We ask ourselves, Who am I to be brilliant, gorgeous, talented, fabulous? Actually, who are you not to be?” – Marianne Williamson

Recently I had the honour and privilege to have an audience with John Brierely, author of the most popular, and spiritual, guidebooks on the Camino. An obviously advanced soul, John’s message was not just inspiring, it was absolutely necessary. And dare I say, urgent. Following, in paraphrase, is what John had to convey.

The Camino de Santiago is not the biggest pilgrimage in the world. The Kumbh Mela in India dwarfs it. The Hajj Muslim pilgrimage to Mecca makes the Camino look like an intimate gathering. And the Lourdes pilgrimage for the Virgin Mary outstrips the Camino by some 12 pilgrims to 1.

What sets the Camino apart is its all-encompassing embrace. Every year at least 180 nationalities register for a Compostela at the pilgrims office in Santiago. There are just over 200 official countries in the world. There isn’t a race, creed, colour, religion, sexual orientation, mental state or political viewpoint that the Camino doesn’t welcome.

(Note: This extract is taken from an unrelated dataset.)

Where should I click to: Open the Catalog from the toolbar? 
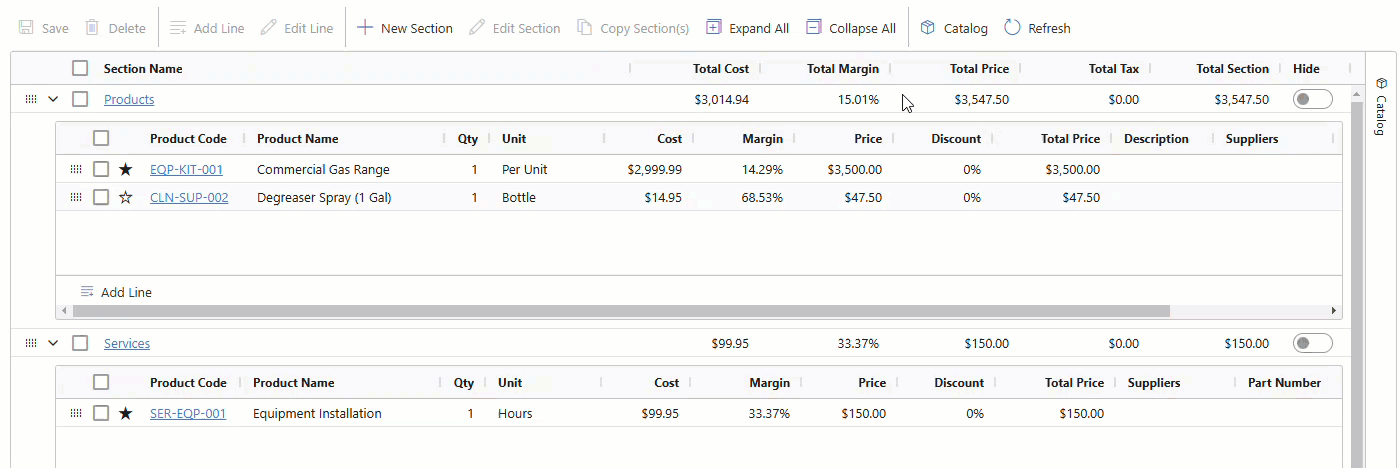pyautogui.click(x=954, y=28)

It’s this multicultural melting pot that lends itself to some of its biggest life lessons. On the Camino you quickly discover there is no place for intolerance, judgement or prejudice. But this is just the beginning of the education afforded to those fortunate enough to make this life-changing walk. Ask any returned pilgrim and they will wax lyrical about the lessons they learned on pilgrimage. In a previous blog I wrote of the 10 things I learned on the Camino. I could have written about many more.

Surely as pilgrims then, is it not our responsibility, our duty, to spread that message, and quickly? If not now, then when? If not us, then whom? Who is more qualified to spread the message of hope and understanding than a returned pilgrim?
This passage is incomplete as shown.